According to “The Rise of Superbugs” from Consumer Reports, the overuse and misuse of antibiotics is leading to the strengthening and spread of dangerous infections that are becoming resistant to these drugs.  

Gill“The overuse of antibiotics has created virulent superbugs that cause deadly infections that cannot be controlled even with multiple drugs,” said Lisa Gill, deputy health editor for Consumer Reports. “Antibiotic-resistant bacteria can develop from antibiotic use on farms, in hospitals, or in doctor’s or dentist’s offices.”

 “To control the problem, the United States must dramatically reduce its use of antibiotics in the next 5 years and accelerate prevention of superbug infection outbreaks,” Gill said.

Consumer Reports has 4  specific recommendations.

 

 

#1. Patients should think twice about the need for antibiotics. One way consumers can help is not demand antibiotics for every sniffle. A recent Consumer Reports poll showed 1 in 5 people who got an antibiotic asked the doctor for it.

“Antibiotics offer significant benefits but they are not harmless -their use can lead to deadly infections and they can have serious side effects,” Gill said.

 

#2. Doctors and dentists must stop prescribing antibiotics when they aren’t necessary.

“One way healthcare providers can help is to stop prescribing antibiotics to treat illnesses,” Gill said.

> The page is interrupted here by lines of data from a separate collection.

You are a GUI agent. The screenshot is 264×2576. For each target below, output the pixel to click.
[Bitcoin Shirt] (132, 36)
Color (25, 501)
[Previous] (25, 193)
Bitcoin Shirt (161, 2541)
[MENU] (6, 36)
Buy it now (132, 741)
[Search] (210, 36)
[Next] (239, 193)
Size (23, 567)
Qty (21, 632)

The CDC estimates that up to half of all antibiotics used in this country are prescribed unnecessarily or inappropriately.

 

#3. Hospitals must take steps to reduce the number of superbug infections. One way hospitals can help is consistently following basic infection control practices like hand hygiene, isolating patients with superbug infections, and using barrier protections with patients with superbug infections.

 

#4. Farmers need to stop giving antibiotics to farm animals to increase their growth. About 80% of the antibiotics used in the United States are fed to chickens, cows and other animals.